VERPLICHTE OPDRACHTEN:
1) Noem alle zaken waarop de treasuryfunctie volgens de definitie uit de Wet fido betrekking heeft, zoals de tekst over het treasurystatuut die opsomt.
2) Ga verder met de tekst over het treasurystatuut, aansluitend op de laatste zin ervan.

GESELECTEERDE TEKST:
********
Organisatie | Ede |
---|---|
Organisatietype | Gemeente |
Officiële naam regeling | Treasurystatuut |
Citeertitel | Treasurystatuut |
Vastgesteld door | gemeenteraad |
Onderwerp | bestuur en recht |
Eigen onderwerp | gemeenteraad |
Het treasurystatuut is een regeling voor het sturen en het beheersen van, het verantwoorden over en het toezicht houden op de financiële geldstromen, de financiële posities en de hieraan verbonden risico's.
Dit treasurystatuut vervangt het gelijknamige statuut dat op 13 november 2008 is vastgesteld door de raad van de gemeente Ede.
1.Geen
Datum inwerkingtreding | Terugwerkende kracht tot en met | Datum uitwerkingtreding | Betreft | Datum ondertekening Bron bekendmaking | Kenmerk voorstel |
---|---|---|---|---|---|
17-12-2009 | 01-01-2009 | 25-01-2018 | nieuwe regeling | 17-12-2009 Ede-Stad 30-12-2009 | 601994 |
17-12-2009 | 01-01-2009 | nieuwe regeling | 17-12-2009 Ede-Stad 30-12-2009 | 601994 |
Per 1 januari 2001 is de Wet financiering decentrale overheden (Wet fido) van kracht. In deze wet zijn de kaders gesteld voor een verantwoorde, prudente en professionele inrichting en uitvoering van de treasuryfunctie van decentrale overheden. De treasuryfunctie wordt hierbij gedefinieerd als:
het sturen en beheersen van, het verantwoorden over en het toezicht houden op:de financiële vermogenswaarden, de financiële geldstromen, de financiële posities ende hieraan verbonden risico’s
Op basis van de Wet fido hebben wij als gemeente in 2001 twee nieuwe instrumenten op het gebied van treasury ingevoerd, te weten het treasurystatuut en de treasuryparagraaf.
********
AANGELEVERDE RECORDS:
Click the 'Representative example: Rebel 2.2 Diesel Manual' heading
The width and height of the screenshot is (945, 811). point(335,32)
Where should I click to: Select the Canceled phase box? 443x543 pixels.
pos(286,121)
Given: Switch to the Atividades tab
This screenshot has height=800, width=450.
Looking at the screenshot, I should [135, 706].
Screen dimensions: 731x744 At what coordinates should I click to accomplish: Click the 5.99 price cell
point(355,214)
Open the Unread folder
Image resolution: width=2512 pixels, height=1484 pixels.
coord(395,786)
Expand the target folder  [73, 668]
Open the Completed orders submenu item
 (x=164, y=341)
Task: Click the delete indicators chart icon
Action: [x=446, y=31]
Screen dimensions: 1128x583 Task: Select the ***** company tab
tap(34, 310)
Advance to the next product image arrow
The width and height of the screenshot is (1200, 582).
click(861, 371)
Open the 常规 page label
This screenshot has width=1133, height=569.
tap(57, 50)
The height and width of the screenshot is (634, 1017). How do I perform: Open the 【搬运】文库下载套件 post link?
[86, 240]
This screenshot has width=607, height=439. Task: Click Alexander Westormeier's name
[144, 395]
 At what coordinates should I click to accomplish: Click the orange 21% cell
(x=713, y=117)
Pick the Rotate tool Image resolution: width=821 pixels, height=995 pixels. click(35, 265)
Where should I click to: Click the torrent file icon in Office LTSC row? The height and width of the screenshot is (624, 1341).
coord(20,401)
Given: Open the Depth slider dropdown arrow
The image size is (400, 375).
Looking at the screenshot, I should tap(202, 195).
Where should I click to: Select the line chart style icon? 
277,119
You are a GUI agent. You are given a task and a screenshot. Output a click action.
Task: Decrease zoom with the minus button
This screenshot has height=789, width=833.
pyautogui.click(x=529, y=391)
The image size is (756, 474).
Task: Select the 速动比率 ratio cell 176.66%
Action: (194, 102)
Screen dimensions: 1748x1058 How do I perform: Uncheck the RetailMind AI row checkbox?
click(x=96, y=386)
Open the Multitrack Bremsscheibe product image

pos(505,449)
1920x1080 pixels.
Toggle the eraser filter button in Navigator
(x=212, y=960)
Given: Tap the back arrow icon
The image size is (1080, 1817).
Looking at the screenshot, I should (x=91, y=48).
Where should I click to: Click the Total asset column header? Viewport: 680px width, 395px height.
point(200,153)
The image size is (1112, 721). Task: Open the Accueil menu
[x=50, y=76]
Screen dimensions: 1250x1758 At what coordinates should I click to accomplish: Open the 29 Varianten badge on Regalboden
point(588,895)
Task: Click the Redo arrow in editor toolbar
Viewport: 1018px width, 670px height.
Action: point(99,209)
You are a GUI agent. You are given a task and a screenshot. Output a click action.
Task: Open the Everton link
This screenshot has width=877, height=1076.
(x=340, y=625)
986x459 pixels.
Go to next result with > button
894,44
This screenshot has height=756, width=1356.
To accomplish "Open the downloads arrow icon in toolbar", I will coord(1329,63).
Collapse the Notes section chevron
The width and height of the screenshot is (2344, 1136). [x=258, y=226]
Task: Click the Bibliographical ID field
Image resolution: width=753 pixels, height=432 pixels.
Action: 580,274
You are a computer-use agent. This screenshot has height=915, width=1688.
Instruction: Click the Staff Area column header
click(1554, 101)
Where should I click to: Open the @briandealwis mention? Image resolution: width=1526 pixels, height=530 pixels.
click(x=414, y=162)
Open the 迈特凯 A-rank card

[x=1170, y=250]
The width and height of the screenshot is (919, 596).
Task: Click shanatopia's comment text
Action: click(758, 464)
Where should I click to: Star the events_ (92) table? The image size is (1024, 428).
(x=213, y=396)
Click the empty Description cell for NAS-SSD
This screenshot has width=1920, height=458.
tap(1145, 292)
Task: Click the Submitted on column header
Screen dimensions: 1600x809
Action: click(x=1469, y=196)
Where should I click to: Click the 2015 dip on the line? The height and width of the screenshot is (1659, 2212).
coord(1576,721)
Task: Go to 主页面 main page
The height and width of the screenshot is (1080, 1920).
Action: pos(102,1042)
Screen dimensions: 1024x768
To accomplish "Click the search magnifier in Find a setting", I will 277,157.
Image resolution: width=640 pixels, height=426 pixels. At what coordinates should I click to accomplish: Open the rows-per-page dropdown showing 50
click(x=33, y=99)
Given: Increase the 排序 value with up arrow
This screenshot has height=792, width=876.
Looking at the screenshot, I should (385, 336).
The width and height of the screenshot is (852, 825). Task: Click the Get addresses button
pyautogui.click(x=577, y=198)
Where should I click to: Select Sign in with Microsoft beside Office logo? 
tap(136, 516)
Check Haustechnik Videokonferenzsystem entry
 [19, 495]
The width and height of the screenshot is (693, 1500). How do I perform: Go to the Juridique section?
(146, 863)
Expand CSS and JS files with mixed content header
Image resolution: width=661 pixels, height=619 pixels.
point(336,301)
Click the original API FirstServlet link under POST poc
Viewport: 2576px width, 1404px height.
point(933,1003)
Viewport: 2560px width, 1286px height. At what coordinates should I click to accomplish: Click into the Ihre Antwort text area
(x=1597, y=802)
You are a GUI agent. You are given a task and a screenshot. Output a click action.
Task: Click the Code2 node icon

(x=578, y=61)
********
ANTWOORDEN OP VOLGORDE:
1) De financiële vermogenswaarden, de financiële geldstromen, de financiële posities en de hieraan verbonden risico's.

2)
In het treasurystatuut is de “beleidsmatige infrastructuur” van de treasuryfunctie vastgelegd in de vorm van uitgangspunten, doelstellingen, richtlijnen en limieten. Het treasurystatuut maakt een objectieve en transparante verantwoording vooraf en achteraf mogelijk. Bij het opstellen van het treasurystatuut is destijds rekening gehouden met de bepalingen van de wettelijke kaders, bovendien is aansluiting gezocht bij de door het Ministerie van Binnenlandse Zaken en Koninkrijksrelaties opgestelde “Handreiking Treasury”.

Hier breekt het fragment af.